* begin SOURCE TEXT *

Share

pkgbuild

Tracker: Bugs

5 [patch] Add requires: /path/to/file - ID: 1707525
Last Update: Comment added ( laca_ )

In order to do this, I've whipped up a quick module that parses
/var/sadm/install/contents a little. We only use it to map file ->
package, but it should be expandable to cover other things should the need
arise.

The two files attached are:

pkgdb.pm (the module which parses /var/sadm/install/contents)
a diff to the rest of the code ot use it


Mike Bristow ( mikebristow ) - 2007-04-25 15:59

5

Closed

Fixed

Laszlo (Laca) Peter

rpm compatibility

None

Public


Comments ( 12 )




Date: 2008-02-16 01:56
Sender: laca_Project Admin


I know how you feel about backticking, but considering the memory
consumption and performance of implementing this in perl,
I decided to do the hard work in C and use a backtick. To avoid the
problems with regexps, I'm not using grep, but wrote a simple
C program that finds exact file names in contents files and it does that
very fast.
Apart from that, I'm using almost all of your code and almost unchanged.

Thanks!



Date: 2007-05-09 12:55
Sender: mikebristow


I don't like backticking grep; it seems wrong. I would suggest the
newly-attached pkgdbgrepcore.pm.2; it has two advantages over using grep:

its now a shade faster
it copes with filenames with '+' (and other chars special to grep)
better.

for the latter point:

: michaelb@solaris-9-sparc ~/cvsed/thus.net/thus-pkgbuild; cat x.pl
use lib qw(pkgbuild);
use pkgdbgrepcore;
use mypkgdbgrep;
use Data::Dumper;

my $db1 = pkgdbgrepcore->new();
my $db2 = mypkgdbgrep->new();

my @a = $db1->file2pkgs('/var/nis/NIS+LDAPmapping.template');
my @b = $db2->file2pkgs('/var/nis/NIS+LDAPmapping.template');

print Dumper \@a;
print Dumper \@b;

: michaelb@solaris-9-sparc ~/cvsed/thus.net/thus-pkgbuild; perl x.pl
$VAR1 = [
'SUNWnisr'
];
$VAR1 = [];
: michaelb@solaris-9-sparc ~/cvsed/thus.net/thus-pkgbuild;


I tend to agree that using the original versions is silly unless the
average package build needs to run file2pkgs on ~50-100 filesystem objects
(and even then the memory cost looks like it'll be hard to reduce).

* end SOURCE TEXT *
* begin COLLECTED DATA *

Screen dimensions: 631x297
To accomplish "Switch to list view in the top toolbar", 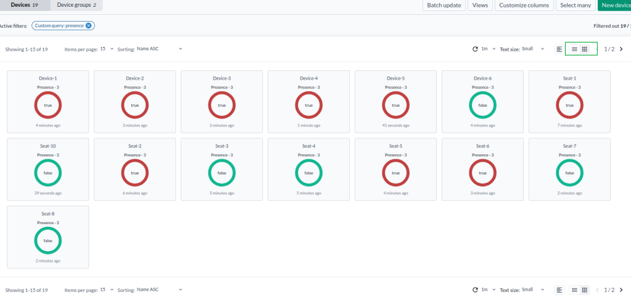I will 574,49.
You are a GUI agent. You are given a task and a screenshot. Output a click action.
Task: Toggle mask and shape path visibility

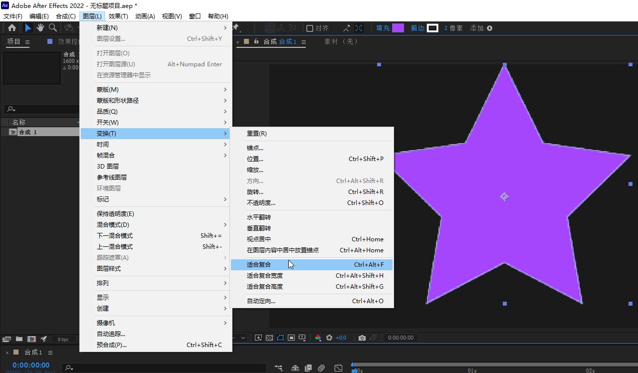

* end COLLECTED DATA *

Write the next part of the pkgbuild bug-tracker thread, starting after its last sentence. The data is not needed here.

File Added: pkgdbgrepcore.pm.2


Date: 2007-05-04 01:40
Sender: laca_Project Admin


I've uploaded my version of dbgrep. Instead of reading contents line by
line in perl, I'm actually running /usr/bin/grep and also caching the
result.
This is really cheating if I'm using your benchmark, because it looks up
the same file again and again, so mydbgrep beats all other solutions in
that particular test.
Instead, I measured how many different files it can look up by the time
dbnew loads the contents file. The result was about 60.
I think it's good enough -- it's unlikely that a "normal" spec file uses
more than a dozen file dependencies.

Let me know what you think.
File Added: mypkgdbgrep.pm


Date: 2007-05-03 09:35
Sender: mikebristow


Here's the benchmark program I used, and the results:


Initialization times:
db took: 33 wallclock secs (29.66 usr + 1.52 sys = 31.18 CPU)
dbnew took: 18 wallclock secs (16.88 usr + 1.29 sys = 18.17 CPU)
dbgrep took: 0 wallclock secs ( 0.00 usr + 0.00 sys = 0.00 CPU)
dbgrepcore took: 1 wallclock secs ( 0.94 usr + 0.24 sys = 1.18 CPU)
Data Sizes:
db: 80937285
dbnew: 61195293
dbgrep: 447
dbgrepcore: 13905246
Number of files found:
db: 103329
dbnew: 103329
Benchmark: running filespkgs, grepcorefile2pkgs, grepfile2pkgs,
newfile2pkgs, each for at least 5 CPU seconds...
pkgdb: 6 wallclock secs ( 5.18 usr + 0.00 sys = 5.18 CPU) @
38102.12/s (n=197369)
pkgdbnew: 5 wallclock secs ( 5.32 usr + 0.00 sys = 5.32 CPU) @
1.69/s (n=9)
pkgdbnewgrep: 5 wallclock secs ( 5.30 usr + 0.38 sys = 5.68 CPU) @
0.88/s (n=5)
pkgdbnewgrepcore: 5 wallclock secs ( 5.33 usr + 0.00 sys = 5.33 CPU) @
31332.08/s (n=167000)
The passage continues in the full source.